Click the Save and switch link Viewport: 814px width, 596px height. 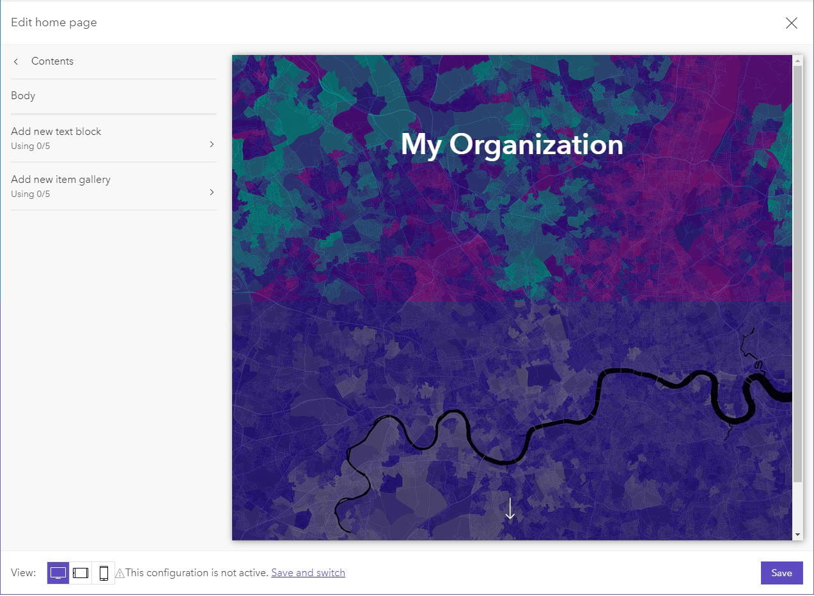click(308, 573)
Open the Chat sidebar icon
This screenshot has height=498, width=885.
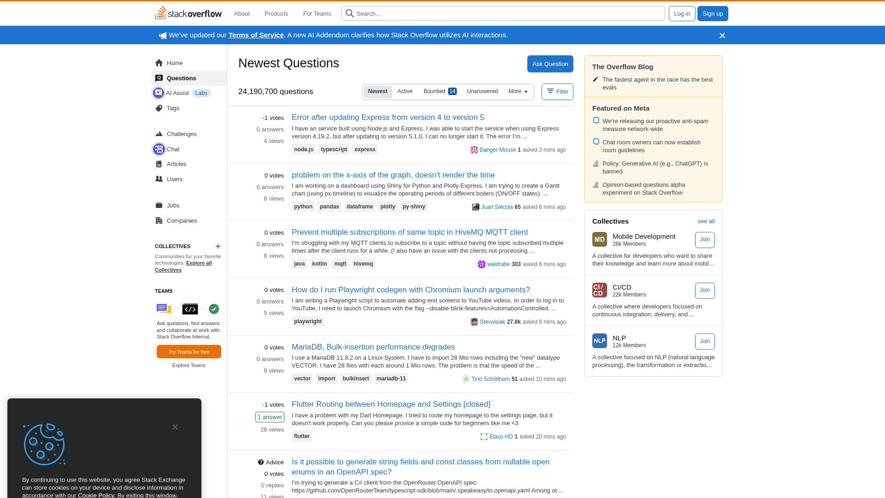[x=159, y=149]
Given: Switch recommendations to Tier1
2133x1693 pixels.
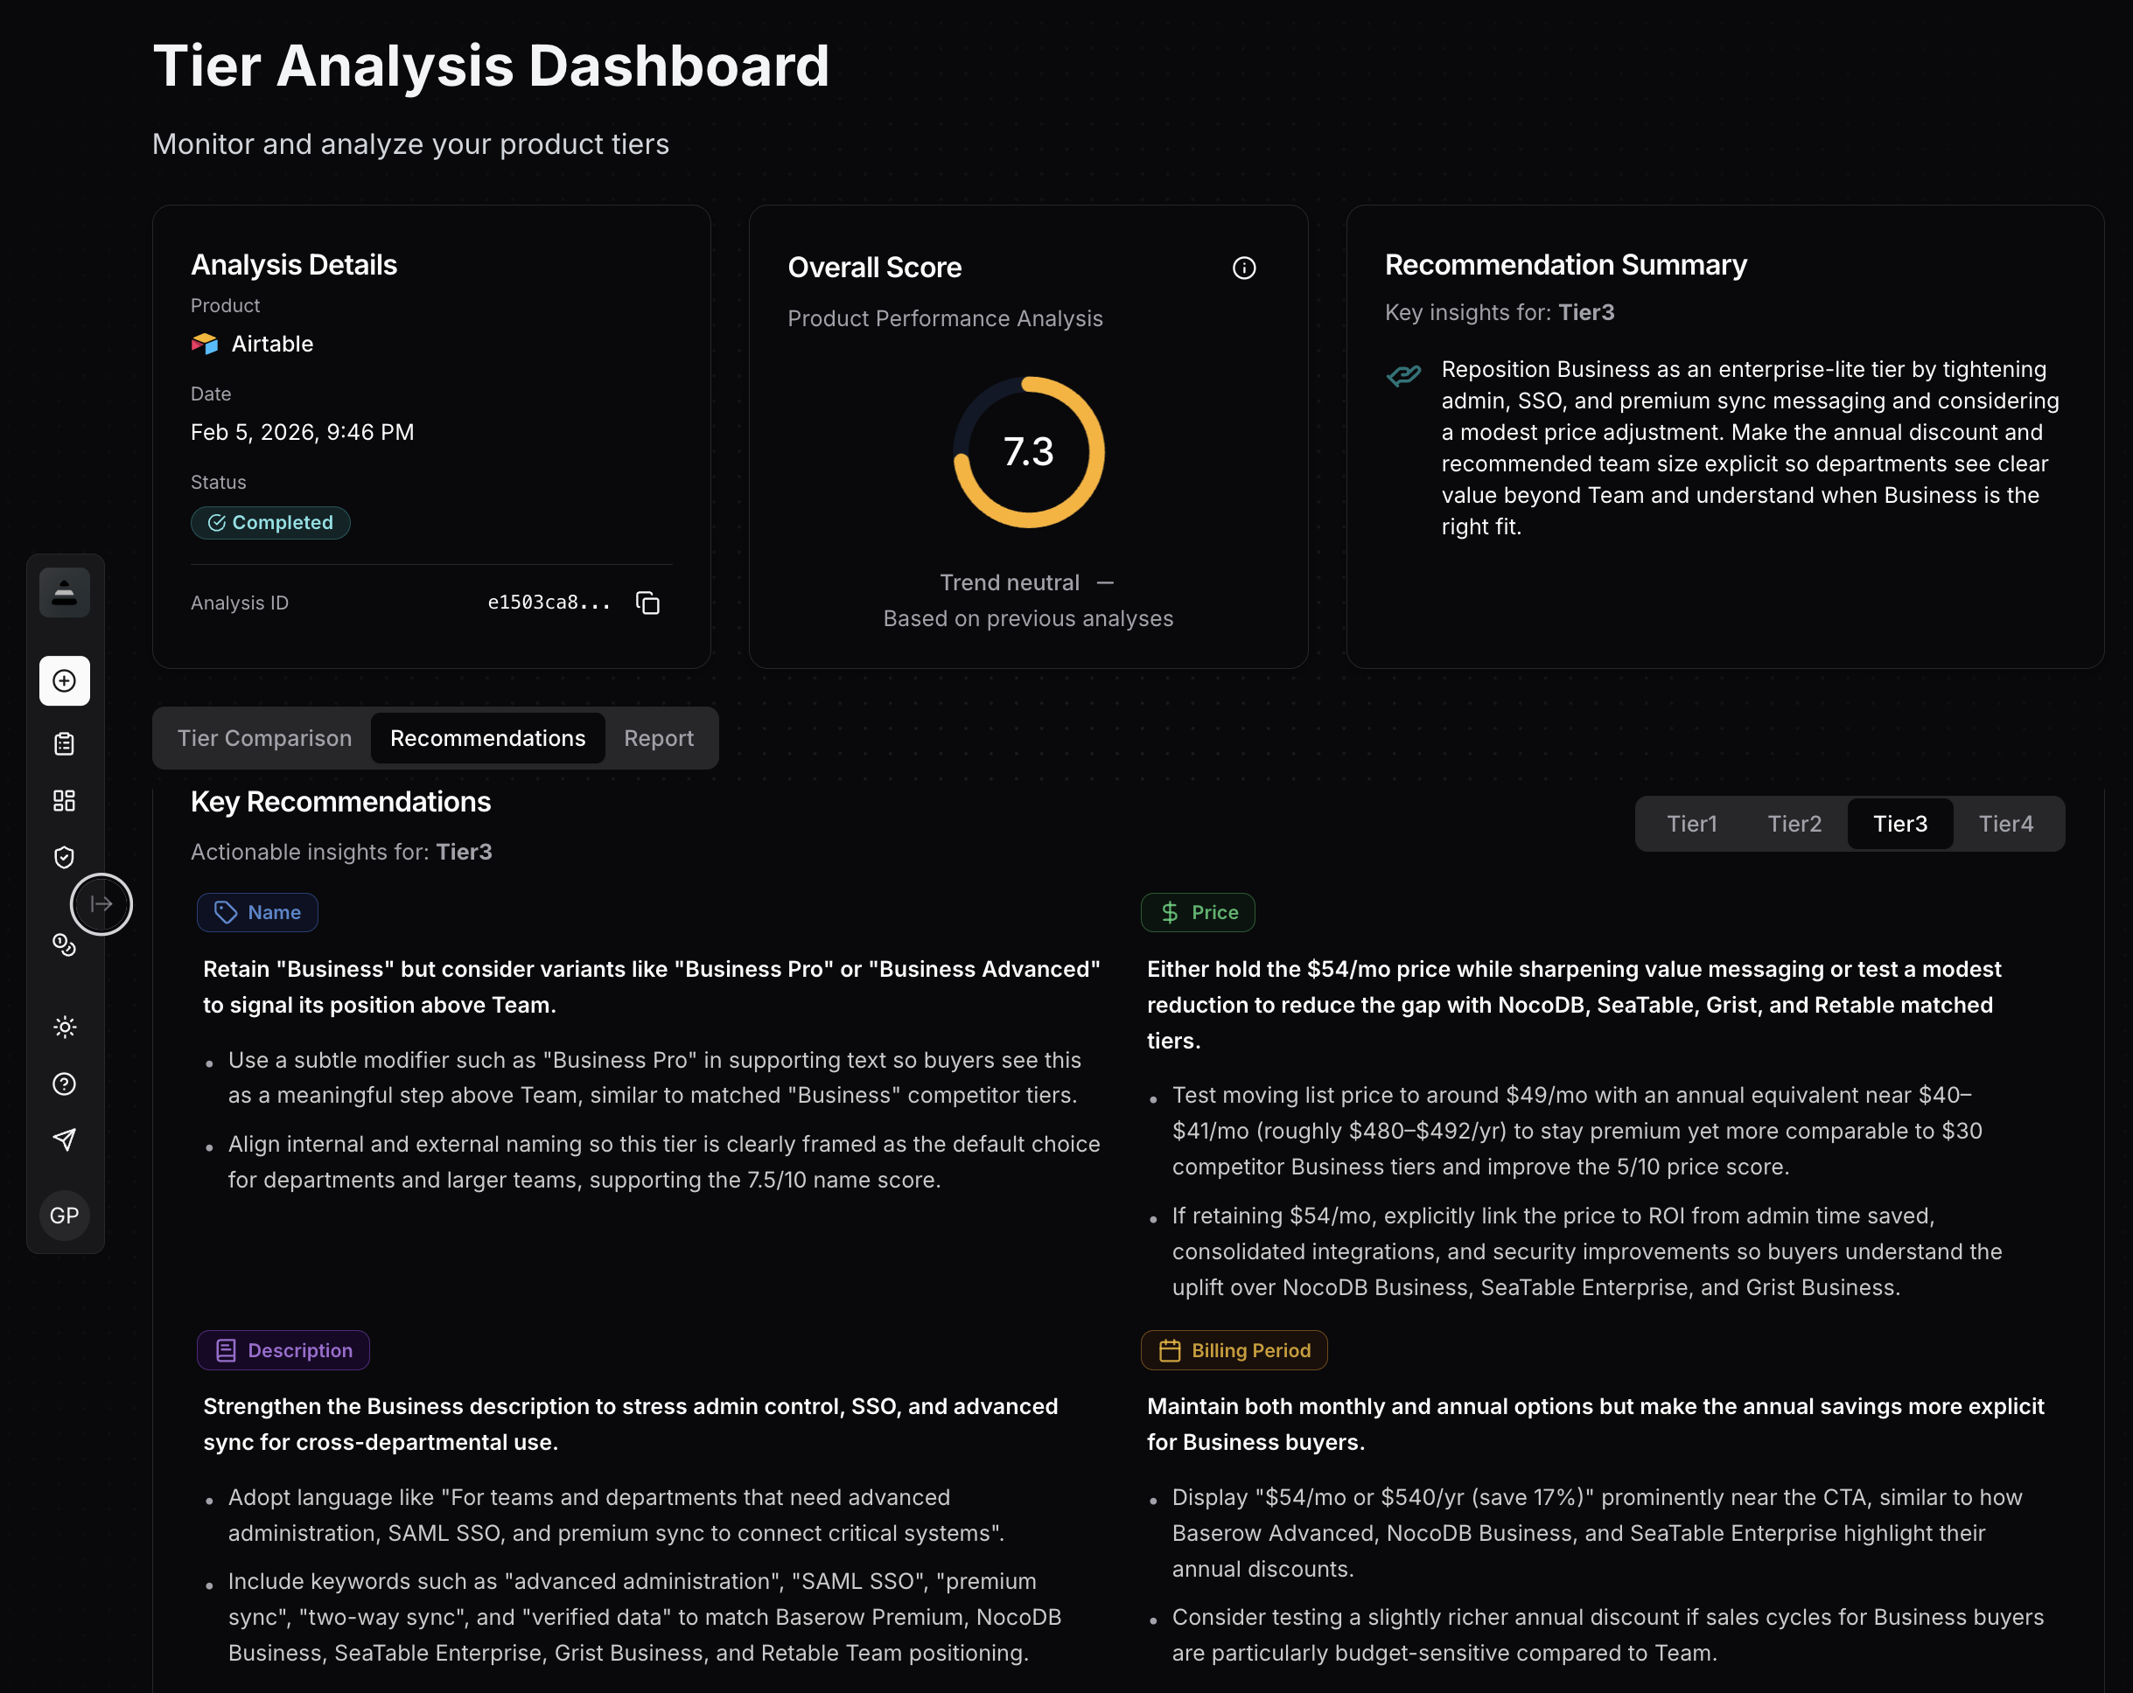Looking at the screenshot, I should 1692,823.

DIRECTION
Format the stretch from the line containing "Open the Chat sidebar icon" through the end of the records as a numbered list. Skip any blank lines and leave out the pictures.

RESULT BELOW
1. Open the Chat sidebar icon
2. This screenshot has height=498, width=885.
3. [x=159, y=149]
4. Given: Switch recommendations to Tier1
5. 2133x1693 pixels.
6. Looking at the screenshot, I should 1692,823.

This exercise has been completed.